The job is to find each line in the entries holding the string "width" and copy that line.
The data START
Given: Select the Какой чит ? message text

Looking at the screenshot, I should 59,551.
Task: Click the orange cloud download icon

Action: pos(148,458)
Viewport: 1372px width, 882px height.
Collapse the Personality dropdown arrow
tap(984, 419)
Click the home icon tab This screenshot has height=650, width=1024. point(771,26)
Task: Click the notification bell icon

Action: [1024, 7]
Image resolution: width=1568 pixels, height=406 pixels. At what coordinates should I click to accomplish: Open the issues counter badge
The data END
* Result of this exercise:
Viewport: 1372px width, 882px height.
Click the home icon tab This screenshot has height=650, width=1024. point(771,26)
Image resolution: width=1568 pixels, height=406 pixels. At what coordinates should I click to accomplish: Open the issues counter badge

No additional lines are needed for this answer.